PERSONAL INFORMATION COLLECTION STATEMENT

Your supply of your and your proxy’s (or proxies’) name(s) and address(es) is on a voluntary basis for the purpose of processing your request for the appointment of a proxy (or proxies) and your voting instructions for the AGM (the “Purposes”). We may transfer your and your proxy’s (or proxies’) name(s) and address(es) to our agent, contractor, or third party service provider who provides administrative, computer and other services to us for use in connection with the Purposes and to such parties who are authorized by law to request the information or are otherwise relevant for the Purposes and need to receive the information.
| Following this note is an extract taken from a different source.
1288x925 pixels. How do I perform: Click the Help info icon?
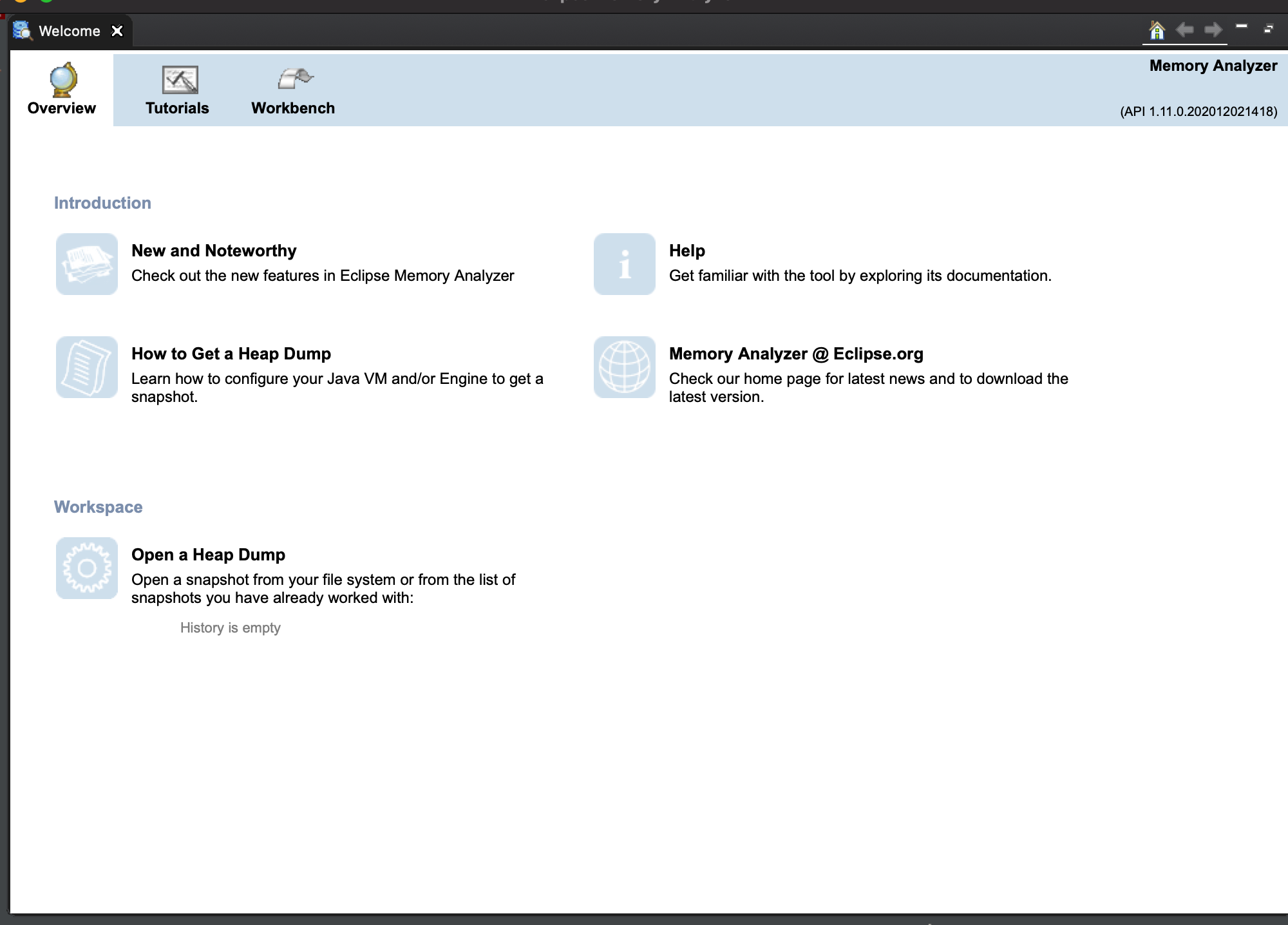click(x=624, y=264)
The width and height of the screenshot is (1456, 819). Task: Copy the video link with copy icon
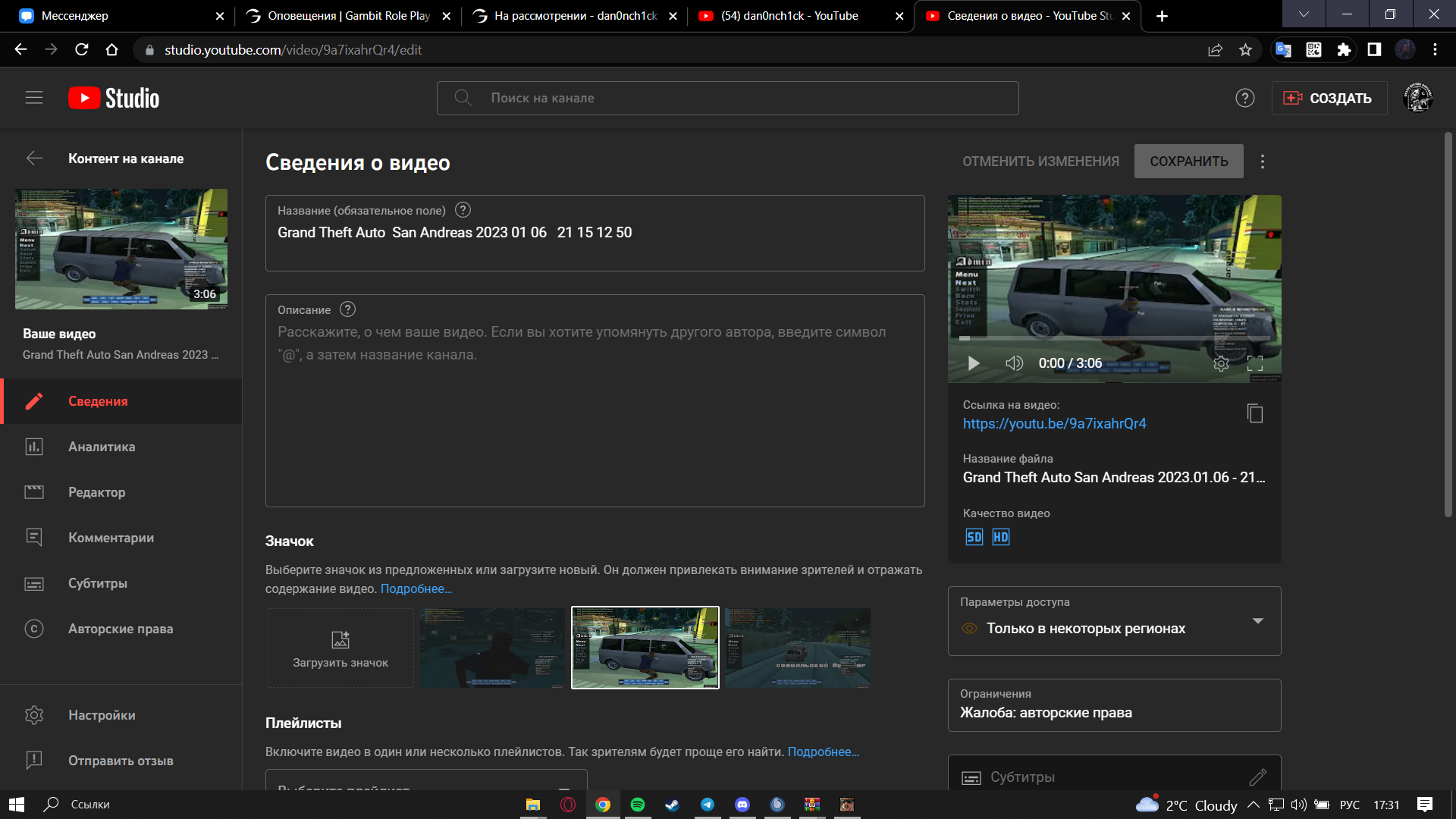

Your and your proxy’s (or proxies’) name(s) and address(es) will be retained for such period as may be necessary to fulfil the Purposes. Request for access to and/or correction of the relevant personal data can be made in accordance with the provisions of the Personal Data (Privacy) Ordinance and any such request should be in writing by mail to the Personal Data Privacy Officer of Hong Kong Registrars Limited at 17M Floor, Hopewell Centre, 183 Queen’s Road East, Wanchai, Hong Kong.